傅惊梅对此还算淡定,倒不是事不关己,而是她很清楚,这件事少不得要借助大虎的力量。
只是大虎之前调出胡不归的记忆,法力消耗很大,吞吃了家产后也需要时间消化,短时间内还是不动为好。
这日,一位颇有势力的商人儿子成亲,请胡不归前去吃席。傅惊梅闲着也是闲着,也想趁机见些个本地的世面,于是充作胡不归的朋友,带着霍伯彦和大虎前去蹭吃蹭喝。
那百越商人名唤代卡,专做本地特产,手下掌着几十个市场的铺面,是个妥妥的土财主。按理说,他是请不到胡不归这样的大商人的,所以发出请帖也就是走个场面,以示尊重。没想到胡不归真的来了不说,还带上个细皮嫩肉的中原朋友,代卡顿时受宠若惊,连连将人往里让。
前来贺喜的宾客大多和代卡的身份差不多,见到胡不归这样在官面上都吃得开的人物,忙不迭地围上来巴结。
他们说的百越语,傅惊梅是半点也听不懂。给胡不归使了个眼色,她抽身出来,和霍伯彦到处闲逛起来。
西南闷热多雨,地面上湿漉漉的水渍蜿蜒到一侧,从排水口哗哗流去。院中一角栽种着巨大的芭蕉,叶子肥厚而油亮,像大片墨绿色的乌云。
傅惊梅和霍伯彦有一搭没一搭地说起最近采购的东西,商量着运回庄子后,可以增添的新花样。
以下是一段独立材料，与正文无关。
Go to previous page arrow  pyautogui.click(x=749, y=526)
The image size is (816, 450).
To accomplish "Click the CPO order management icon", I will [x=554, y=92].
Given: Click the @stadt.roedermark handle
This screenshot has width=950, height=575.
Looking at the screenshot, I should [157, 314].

百越盛产各类药材,傅惊梅着实搜刮了不少。有大虎在,她几乎把能找到的都带上了。其余的金桔荔枝、雪桃枇杷、菌菇花种更是不消细说,连西南特产的调味料,傅惊梅都每种屯上好多,打算回到庄子里给众人尝尝。
“前两天那株山茶可真好看,只可惜种在庄子里也活不了。以后要是在江南买宅子,或许可以试试。” 傅惊梅兴致勃勃地说,对上旁边高大少年的目光。
她的眼睛很清亮,一眼望得见底,笑容直白又坦率。霍伯彦被她看得心律失常,身侧的拳头倏地攥得死紧。
“别看我,看路!” 少年哑声提醒。
傅惊梅疑惑地看了看突然不高兴的霍伯彦,不知道他又在抽什么疯,总不会是到叛逆期了吧。
“路哪有你好看啊?” 傅惊梅大言不惭。
湿气凝结在她的发丝上,颤巍巍地要落不落。霍伯彦心里也有一把火,烧得他不上不下的。身边这人叽叽喳喳聒噪个不停,一会说着给裴柔之带的百越银首饰,一会又念叨着给程川程舟带的特色食谱,恨不得把庄子里的所有人都照顾个遍。
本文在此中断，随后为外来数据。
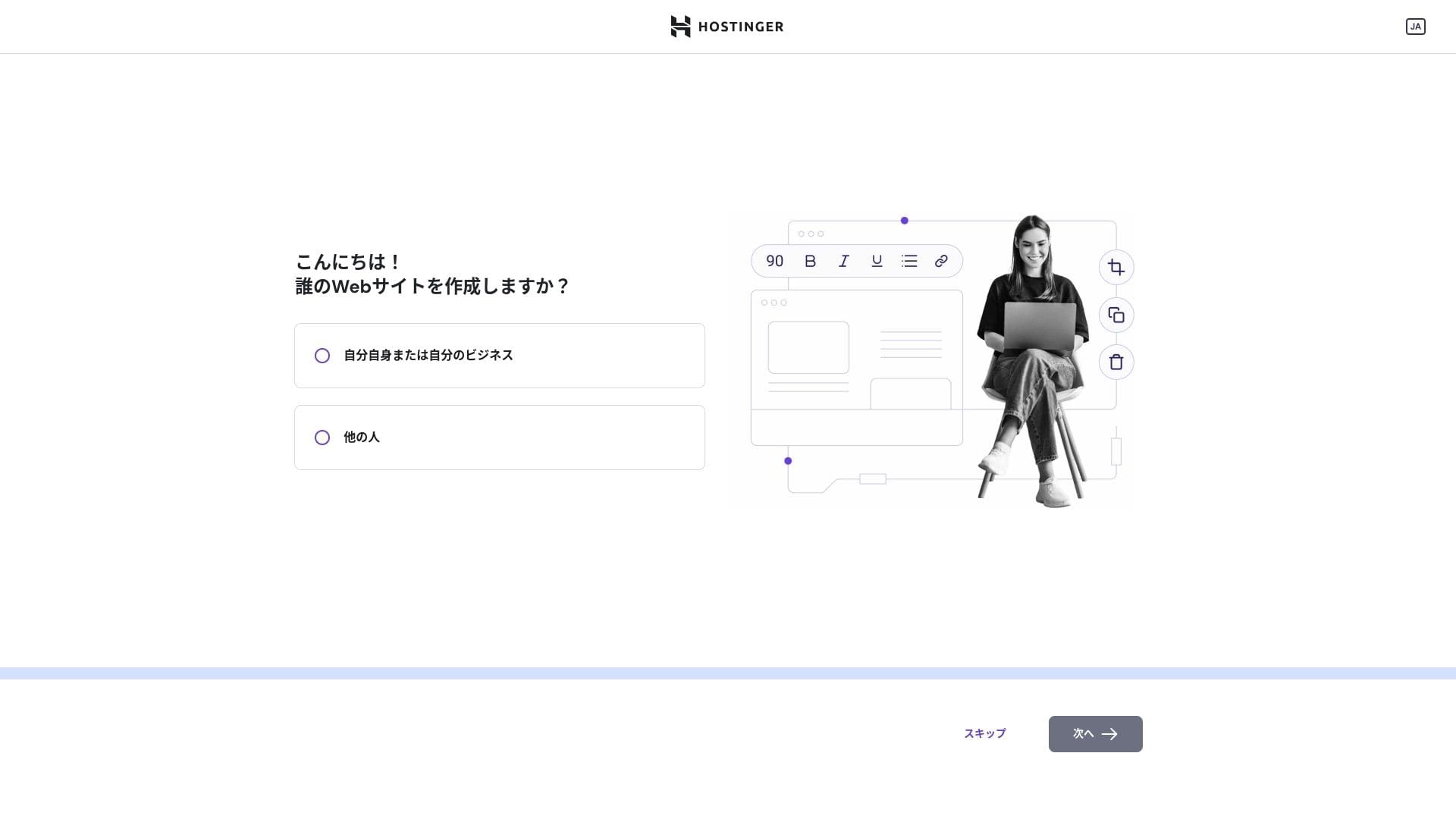Select the 他の人 radio button
Screen dimensions: 1456x819
[322, 438]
他不知道自己究竟在气什么,也不知道为什么会生气。这情绪全无道理可言,只吊着他一个人,多不公平。
“你是担心我们在查的事?”
她站定,仰头看着他。
“嗯。” 霍伯彦喉结动了动,目光扭开。
她果然安心下来,眉眼和唇角如被徐徐抚过的画卷,在朦胧雾气中展开:“其实我也担心......不过咱们一起想办法,总有线索的。”
“大人!大人!” 龙桑的声音远远传来,“要去新娘家了!”
百越婚俗与中原有同有异。这里凡有人成亲,不管贫富,男方都要抬着一口当天杀好的大肥猪,先去女方家里“过大堂”。迎亲后,将女方接来男方家中行礼方可。
而且不光新郎官要去,男方的宾客也一样要去。去的宾客越多身份越贵重,双方就越有面子。胡不归作为今日代卡家的上宾,他带来的傅惊梅自然也受到礼遇,被邀请同去女方家中。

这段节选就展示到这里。